With a high seawall, we could raise the effective ground plane of our streets by one level, but keep the existing streets as an underground transport system. Lambton quay would become a transit tunnel for bus routes, or hopefully light rail. Jervois quay would become a buried quasi motorway, and on top we could have narrow streets and roads with more pedestrian/park space, a stronger connection to the waterfront, etc.
Unfortunately the sea gates at the harbour entry is probably more feasible.
I forgot the news article that was intended to go along with my post.
How to keep New York afloat
With sea levels rising, once-a-century floods may become once-in-20-years events. One solution: huge storm-surge barriers.
http://www.csmonitor.com/2006/1109/p13s02-sten.html
dammit! and I also forgot to include this wiki link about seattle.
I was thinking of writing an entry about Seattle. Quite interesting as it’s landscape is entirely man-made. Entire hillsides removed for ease of construction. Lakes linked, downtown areas raised. They moved a lot of soil in the late 19th century/early 20th.
http://en.wikipedia.org/wiki/Seattle_Underground
Less of the little, buddy.
Sea rise can be fought by a seawall around the harbour – out by the motorway it needn’t be anything flasher than an earth embankment with some hardfacing.
Petone Beach and Oriental Parade already have some sort of seawalls and as for pipe outflows, they can be gradually raised over time and/or fitted with return valves.
Hinge a flap over the outlet and hydrostatic pressure stops backwash but feck I’m only an engineer.
The road to Eastbourne will get a bit dicey though.
Vaulted streets would be great – all those service vehicles banished underground.The only problem I can see with that plan is the cost.

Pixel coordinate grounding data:
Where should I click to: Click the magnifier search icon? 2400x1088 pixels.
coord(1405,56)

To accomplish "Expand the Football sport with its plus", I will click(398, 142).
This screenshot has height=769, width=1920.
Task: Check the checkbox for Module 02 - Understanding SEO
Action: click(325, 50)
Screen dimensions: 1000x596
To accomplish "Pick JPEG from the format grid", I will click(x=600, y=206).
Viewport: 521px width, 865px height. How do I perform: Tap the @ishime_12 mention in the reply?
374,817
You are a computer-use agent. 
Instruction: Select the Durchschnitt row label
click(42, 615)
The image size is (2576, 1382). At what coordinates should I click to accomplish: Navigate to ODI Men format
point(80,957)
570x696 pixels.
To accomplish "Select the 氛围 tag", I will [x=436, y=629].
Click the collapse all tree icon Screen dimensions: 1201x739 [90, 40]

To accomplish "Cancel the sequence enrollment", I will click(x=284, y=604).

(Activities)
- a) Answer these questions about the seawall discussion:
(i) Under the raised-street plan, what would Lambton Quay become?
(ii) In the news article's summary, what might once-a-century floods become?
(iii) When a flap is hinged over an outlet, what stops backwash?
- b) Can you carry the seawall discussion on from its last comment with the next stretch of the thread?

(Your written answers)
- a)
(i) A transit tunnel for bus routes, or hopefully light rail.
(ii) Once-in-20-years events.
(iii) Hydrostatic pressure.

- b)
How about a compromise? A cheap-ish seawall around the whole harbour with a raised area starting at the Railway Station crescenting around to Oriental with it’s fattest portion towards courtenay Place.
No Nike swoosh jokes please but it would suit to stuff all those bottlenecked bus and car lanes underneath whilst preserving a world-class promenade for fine fish to fin about on top of which is, after all, where fish belong.
>Here’s the Aorere valley near Nelson – it may have escaped your notice, as no one was staying indoors to watch TV – let’s face it, you were probably at the beach.
I was at the beach. Unfortunately the beach I was at was about 500m to the right of the near shore in your aerial photograph. I was camping with some friends in Collingwood. It was a fairly rough night in a tent with 100+km/hr winds and rain, then waking up to find that the estuary was within about 20cm of overflowing its banks and running through the campsite. Oh, and it had taken most of the nearby jetty with it, was a scary brown colour, and the water was moving real fast.
Still, a day spent driving around axle deep flood waters photographing the water overflowing the roads was more fun than another day in the sun.